COMPITI DA SVOLGERE ->
1) Nel testo sulla situazione strategica dell'Italia, quanti anni impiega mediamente il Paese per dare la luce a un'opera strategica?
2) Porta avanti il testo sulla situazione strategica dell'Italia a partire dalla sua ultima frase.

ESTRATTO DEL DOCUMENTO ->
———
Ritengo invece più proficuo partire da una valutazione più generale sulla complessità di questi mesi passati e, senza dubbio di smentita, di quelli futuri. Come ha ben evidenziato il prof Gianmario Veronese all’inizio dell’anno accademico della Bocconi quest’anno, siamo di fronte a un tale numero di variabili tra di loro interdipendenti e con tanti stati possibili che non ci può essere di sufficiente aiuto il calcolo numerico degli elaboratori: ritorna centrale la capacità di analisi dell’uomo che sappia districarsi nella correlazione di tutte queste variabili nei vari stati. In una situazione di questo tipo è altrettanto evidente che gli strumenti usati finora per risolvere i problemi possono non essere idonei per affrontare scenari di tale complessità. Pandemia, guerra, cambiamenti climatici stanno ingenerando tutta quella fenomenologia di effetti su economia, ambiente e attività sociali di cui sopra abbiamo fatto un parziale elenco certamente non esaustivo ma su cui fiumi di parole vengono quotidianamente prodotti.

In una Europa che non ha neppure una strategia comune di politica estera, il nostro Paese può e deve fare molto ‘motu proprio’ come ha fatto già nel secondo semestre dell’anno scorso: PIL in forte recupero, una sensibile riduzione del rapporto debito/PIL, un’inflazione che era apprezzabilmente più bassa, rispetto agli usuali partner europei grazie alla sua peculiare conformazione delle attività industriali di trasformazione basate su filiere di approvvigionamenti corte e resilienti. Ma oggi e per il futuro prossimo, non può bastare fare affidamento alla sola forza imprenditoriale del Paese (pensiamo alla spinta fondamentale data dall’economia turistica e dagli
imprenditori italiani di questo settore durante quest’anno). Non possiamo continuare a essere un paese dove la visione strategica ha sempre e comunque la durata del ‘mandato’ che nel caso del Governo è sempre stato misurato in mesi e non anni, almeno nell’ultimo decennio (ventennio?).

Non possiamo essere il paese che riesce a ‘mettere a terra’ meno del 50% dei finanziamenti europei (terzultimo nell’Europa dei 27), non può essere il paese che per dare la luce a un’opera strategica impiega mediamente 7,5 anni, non possiamo essere il paese che per realizzare un’opera importante deve nominare un commissario, così facendo abdicando dal suo ruolo e riconoscendo che il proprio sistema di regole dello Stato è disastrosamente inefficacie. E così facendo, dopo aver voltato per anni le spalle al mare, rischiamo oggi, che lo sguardo sembra aver ritrovato l’angolazione appropriata, di veder le navi lasciare i porti nazionali per altre destinazioni.
———
VOCI ELENCATE ->
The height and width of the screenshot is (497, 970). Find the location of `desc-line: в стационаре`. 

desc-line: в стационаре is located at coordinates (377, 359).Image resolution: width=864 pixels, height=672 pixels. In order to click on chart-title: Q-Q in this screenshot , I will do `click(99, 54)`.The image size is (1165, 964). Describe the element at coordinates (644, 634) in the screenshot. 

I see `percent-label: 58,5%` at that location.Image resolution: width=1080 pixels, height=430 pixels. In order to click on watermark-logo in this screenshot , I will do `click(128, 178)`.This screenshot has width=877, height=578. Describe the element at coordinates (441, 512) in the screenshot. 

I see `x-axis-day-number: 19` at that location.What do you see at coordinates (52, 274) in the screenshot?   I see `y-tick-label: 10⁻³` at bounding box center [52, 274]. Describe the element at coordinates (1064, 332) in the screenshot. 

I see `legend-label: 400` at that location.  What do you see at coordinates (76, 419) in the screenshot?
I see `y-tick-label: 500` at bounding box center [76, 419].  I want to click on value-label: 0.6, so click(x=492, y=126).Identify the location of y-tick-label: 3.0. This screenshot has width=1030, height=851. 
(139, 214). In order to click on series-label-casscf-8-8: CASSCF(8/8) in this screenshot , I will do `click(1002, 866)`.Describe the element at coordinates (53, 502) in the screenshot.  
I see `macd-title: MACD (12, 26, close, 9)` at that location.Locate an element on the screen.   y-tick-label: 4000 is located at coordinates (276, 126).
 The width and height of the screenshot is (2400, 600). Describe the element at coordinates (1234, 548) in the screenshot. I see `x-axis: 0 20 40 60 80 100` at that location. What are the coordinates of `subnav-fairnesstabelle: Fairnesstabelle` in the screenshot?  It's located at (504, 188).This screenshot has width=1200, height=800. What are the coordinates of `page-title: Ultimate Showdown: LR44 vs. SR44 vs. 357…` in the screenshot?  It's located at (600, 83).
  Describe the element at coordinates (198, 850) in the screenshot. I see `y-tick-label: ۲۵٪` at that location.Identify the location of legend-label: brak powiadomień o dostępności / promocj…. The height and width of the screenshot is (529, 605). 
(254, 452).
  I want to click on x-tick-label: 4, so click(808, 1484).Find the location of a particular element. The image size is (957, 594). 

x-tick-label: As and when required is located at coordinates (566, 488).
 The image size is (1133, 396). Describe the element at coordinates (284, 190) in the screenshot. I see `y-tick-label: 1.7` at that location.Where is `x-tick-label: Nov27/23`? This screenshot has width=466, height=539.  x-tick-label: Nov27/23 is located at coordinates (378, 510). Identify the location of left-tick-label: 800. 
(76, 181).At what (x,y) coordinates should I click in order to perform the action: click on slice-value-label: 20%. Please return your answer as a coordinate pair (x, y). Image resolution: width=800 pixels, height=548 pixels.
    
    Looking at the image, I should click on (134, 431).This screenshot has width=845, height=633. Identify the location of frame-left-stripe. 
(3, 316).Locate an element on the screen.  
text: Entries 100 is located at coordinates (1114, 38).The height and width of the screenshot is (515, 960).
———
ELENCO DELLE RISPOSTE ->
1) In media 7,5 anni.

2)
Dare un impulso reale alle infrastrutture strategiche da realizzare rapidamente anche ma non solo con i soldi del PNRR (partita appunto appesa al filo dell’incapacità tutta italica di perdere i finanziamenti europei); garantire l’accessibilità nautica e terrestre da mettere nel registro delle attività ordinarie e non straordinarie con procedure standard; governare, nell’ottica dell’interesse nazionale, attraverso un sistema di regole chiare i fenomeni di verticalizzazione e concentrazione dei mercati invece di pensare di bloccarli magari con azioni autocratiche; garantire gli strumenti necessari alla competitività della bandiera nazionale e contribuire a lenire gli impatti pesanti legati alla decarbonizzazione che potrebbero essere devastanti in particolare in un comparto di cui l’Italia è protagonista assoluta come quello delle autostrade del mare; potenziare con risorse umane e formazione adeguata il sistema di governo di porti e mare; sottoporre ad attenta analisi di rischio le strutture portuali e retro portuali per analizzarne la loro resilienza, in primis ai cambiamenti climatici estremi.

Tutto questo sotto il coordinamento del comitato interministeriale e la guida del Presidente del Consiglio o suo delegato per garantire il perseguimento degli obiettivi strategici nazionali e la rapida ed efficace attuazione. Solo così quegli uomini che saranno incaricati a gestire a vari livelli e su piani concorrenti a gestire la complessità potranno avere gli strumenti idonei a dare un contributo importante al nostro Paese perché continui a rappresentare la seconda manifattura e il terzo PIL dell’EU27 e tra i paesi più apprezzati a livello mondiale per la qualità della vita.